No doubt, she benefited from Trump 2.0: A calmer president arrived onstage Thursday, a contrast with the candidate who derailed the proceedings in Cleveland last month. And she had a technological assist in the form of muted microphones, a novelty installed to keep the exchanges between Mr. Trump and his Democratic opponent, Joseph R. Biden Jr., from going from civics to chaos.
But in a poised and crisp performance, Ms. Welker, 44, succeeded where Mr. Wallace was walloped. Battle tested by years of covering the Trump White House, she parried with the president and cut him off as needed; Mr. Trump, eager to shed voters’ memories of his unruly performance last month, mostly acquiesced.

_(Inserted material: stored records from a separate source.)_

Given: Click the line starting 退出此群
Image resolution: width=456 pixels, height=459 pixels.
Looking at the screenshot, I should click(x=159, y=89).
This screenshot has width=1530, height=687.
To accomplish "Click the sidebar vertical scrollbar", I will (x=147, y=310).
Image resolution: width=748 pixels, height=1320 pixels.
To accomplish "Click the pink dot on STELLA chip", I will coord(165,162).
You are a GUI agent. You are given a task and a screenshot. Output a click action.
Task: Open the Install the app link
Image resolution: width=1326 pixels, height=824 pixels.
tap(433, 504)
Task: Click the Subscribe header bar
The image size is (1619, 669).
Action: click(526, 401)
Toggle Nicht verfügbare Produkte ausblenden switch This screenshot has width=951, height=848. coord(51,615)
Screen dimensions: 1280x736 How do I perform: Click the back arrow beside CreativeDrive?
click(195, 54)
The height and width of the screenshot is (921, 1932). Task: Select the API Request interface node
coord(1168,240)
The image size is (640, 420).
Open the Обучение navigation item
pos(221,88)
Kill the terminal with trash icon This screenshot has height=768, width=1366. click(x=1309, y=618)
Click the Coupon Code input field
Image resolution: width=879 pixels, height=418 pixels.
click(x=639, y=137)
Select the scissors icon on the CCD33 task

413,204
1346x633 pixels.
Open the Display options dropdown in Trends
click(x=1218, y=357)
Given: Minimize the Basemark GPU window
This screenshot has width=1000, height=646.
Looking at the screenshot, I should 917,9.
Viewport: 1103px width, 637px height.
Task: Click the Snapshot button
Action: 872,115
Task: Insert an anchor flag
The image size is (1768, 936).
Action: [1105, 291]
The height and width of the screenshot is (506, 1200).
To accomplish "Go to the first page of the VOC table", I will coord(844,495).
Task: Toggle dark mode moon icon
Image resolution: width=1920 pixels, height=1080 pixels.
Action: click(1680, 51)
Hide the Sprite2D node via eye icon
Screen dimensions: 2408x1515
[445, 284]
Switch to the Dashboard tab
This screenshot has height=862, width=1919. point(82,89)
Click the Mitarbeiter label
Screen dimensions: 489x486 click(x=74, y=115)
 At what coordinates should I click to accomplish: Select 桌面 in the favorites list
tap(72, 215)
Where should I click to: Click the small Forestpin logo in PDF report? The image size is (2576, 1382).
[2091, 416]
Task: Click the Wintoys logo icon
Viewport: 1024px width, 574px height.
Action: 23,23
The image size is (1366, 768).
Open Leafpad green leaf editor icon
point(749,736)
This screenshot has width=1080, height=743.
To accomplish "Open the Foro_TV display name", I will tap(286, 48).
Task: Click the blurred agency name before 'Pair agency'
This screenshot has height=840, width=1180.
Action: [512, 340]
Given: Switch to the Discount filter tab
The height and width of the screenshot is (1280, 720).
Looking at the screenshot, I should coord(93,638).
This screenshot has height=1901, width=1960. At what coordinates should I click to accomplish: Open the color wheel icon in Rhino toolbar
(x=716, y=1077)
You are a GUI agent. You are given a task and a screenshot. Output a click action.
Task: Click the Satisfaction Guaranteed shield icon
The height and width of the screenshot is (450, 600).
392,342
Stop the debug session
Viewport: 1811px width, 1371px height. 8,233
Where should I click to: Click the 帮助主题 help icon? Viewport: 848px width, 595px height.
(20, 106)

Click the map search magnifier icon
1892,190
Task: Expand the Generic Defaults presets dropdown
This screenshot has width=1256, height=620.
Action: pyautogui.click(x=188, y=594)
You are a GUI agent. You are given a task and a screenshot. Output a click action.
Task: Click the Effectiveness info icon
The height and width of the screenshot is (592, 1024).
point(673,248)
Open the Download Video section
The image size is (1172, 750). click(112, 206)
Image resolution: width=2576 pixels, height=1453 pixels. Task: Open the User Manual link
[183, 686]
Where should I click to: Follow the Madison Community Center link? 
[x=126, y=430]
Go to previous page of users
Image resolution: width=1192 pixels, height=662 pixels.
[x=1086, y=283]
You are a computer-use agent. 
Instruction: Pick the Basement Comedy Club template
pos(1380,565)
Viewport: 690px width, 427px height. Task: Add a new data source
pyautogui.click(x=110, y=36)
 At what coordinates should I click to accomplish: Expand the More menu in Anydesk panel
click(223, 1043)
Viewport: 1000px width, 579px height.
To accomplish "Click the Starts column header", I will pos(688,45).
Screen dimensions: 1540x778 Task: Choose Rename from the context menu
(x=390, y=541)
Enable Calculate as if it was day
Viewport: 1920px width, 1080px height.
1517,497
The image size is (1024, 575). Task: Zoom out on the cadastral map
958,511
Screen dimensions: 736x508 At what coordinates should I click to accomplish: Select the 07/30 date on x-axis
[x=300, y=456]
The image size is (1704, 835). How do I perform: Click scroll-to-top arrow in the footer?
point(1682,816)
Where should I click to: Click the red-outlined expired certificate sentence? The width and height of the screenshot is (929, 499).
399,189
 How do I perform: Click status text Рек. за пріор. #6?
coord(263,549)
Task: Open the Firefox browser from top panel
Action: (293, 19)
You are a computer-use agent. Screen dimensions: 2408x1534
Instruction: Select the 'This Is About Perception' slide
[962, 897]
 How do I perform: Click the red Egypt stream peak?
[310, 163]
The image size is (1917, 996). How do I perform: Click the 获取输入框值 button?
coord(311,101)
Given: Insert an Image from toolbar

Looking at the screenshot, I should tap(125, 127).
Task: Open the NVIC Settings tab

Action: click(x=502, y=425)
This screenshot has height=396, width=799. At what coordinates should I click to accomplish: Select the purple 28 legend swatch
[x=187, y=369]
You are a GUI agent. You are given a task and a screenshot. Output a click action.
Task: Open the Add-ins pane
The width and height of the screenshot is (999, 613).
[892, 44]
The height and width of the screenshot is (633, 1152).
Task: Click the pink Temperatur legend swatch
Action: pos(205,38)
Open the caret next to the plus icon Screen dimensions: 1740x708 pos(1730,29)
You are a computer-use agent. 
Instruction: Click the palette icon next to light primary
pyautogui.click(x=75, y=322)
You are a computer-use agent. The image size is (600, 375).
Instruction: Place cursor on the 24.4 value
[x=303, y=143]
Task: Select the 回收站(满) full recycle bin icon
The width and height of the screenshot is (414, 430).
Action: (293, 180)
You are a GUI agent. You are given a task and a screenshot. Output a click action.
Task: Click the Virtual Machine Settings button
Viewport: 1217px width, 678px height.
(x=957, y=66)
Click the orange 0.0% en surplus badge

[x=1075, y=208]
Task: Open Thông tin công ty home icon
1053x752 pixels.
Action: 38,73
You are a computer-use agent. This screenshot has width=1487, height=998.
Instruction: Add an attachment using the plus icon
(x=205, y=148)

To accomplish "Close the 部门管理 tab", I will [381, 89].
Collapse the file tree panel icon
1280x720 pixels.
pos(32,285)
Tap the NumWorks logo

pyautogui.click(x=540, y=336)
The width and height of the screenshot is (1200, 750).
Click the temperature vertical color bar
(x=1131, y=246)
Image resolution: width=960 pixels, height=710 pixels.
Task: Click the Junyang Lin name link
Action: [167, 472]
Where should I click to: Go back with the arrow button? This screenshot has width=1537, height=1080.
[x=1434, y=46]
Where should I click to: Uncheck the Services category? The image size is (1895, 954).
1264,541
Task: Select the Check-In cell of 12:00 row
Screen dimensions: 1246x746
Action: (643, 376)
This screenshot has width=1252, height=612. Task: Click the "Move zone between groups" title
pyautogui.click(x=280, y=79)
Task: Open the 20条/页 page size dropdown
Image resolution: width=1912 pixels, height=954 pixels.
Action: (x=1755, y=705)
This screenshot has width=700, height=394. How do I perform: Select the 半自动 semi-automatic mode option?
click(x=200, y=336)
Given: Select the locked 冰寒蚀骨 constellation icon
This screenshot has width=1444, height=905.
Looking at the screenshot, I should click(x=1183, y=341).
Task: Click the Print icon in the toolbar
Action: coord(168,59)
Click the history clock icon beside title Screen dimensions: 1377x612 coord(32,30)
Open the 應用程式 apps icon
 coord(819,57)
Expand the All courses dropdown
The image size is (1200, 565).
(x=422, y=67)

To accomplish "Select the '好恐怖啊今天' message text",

Ms. Welker, the first Black woman to moderate a general-election presidential debate since Carole Simpson of ABC in 1992, entered the evening facing an onslaught of attacks from Mr. Trump, who this week called her “terrible.”
His aides dredged up her parents’ political donations in an effort to accuse her of bias; a photograph of her with Barack Obama at a White House holiday party emerged on right-wing websites. (Her attendance at Mr. Trump’s equivalent party in 2017 went unmentioned.)
Little of the pressure showed onscreen. Ms. Welker was polite but firm in guiding the discussion, offering chances for brief rebuttals but also taking control when the candidates threatened to go on a harangue, repeatedly urging, “We need to move on.”
When Mr. Trump descended into unverified accusations about the business dealings of Mr. Biden’s family — a key but unsubstantiated element of his closing campaign argument — Ms. Welker let the discussion play out, to a point. When the president compared Mr. Biden’s siblings to “a vacuum cleaner, sucking money,” Ms. Welker firmly cut him off: “OK, President Trump, thank you. We do need to move on.”
Mr. Trump granted Ms. Welker, or “Kristen” as he called her, a rarity in his dealings with journalists: some praise. “By the way, so far, I respect very much the way you’re handling this, I have to say,” he told Ms. Welker at one point — only a few hours after he disparaged her to his millions of Twitter followers.
Whether the president is as friendly to Ms. Welker in the days ahead is a very open question. But her achievement on Thursday night may be that viewers came away focused on the candidates and what they had to say (muted microphones and all) rather than on the moderator’s performance.
“First of all, I’m jealous,” Mr. Wallace said when asked for his thoughts on Fox News immediately after the debate ended. “I would have liked to be able to moderate that debate.”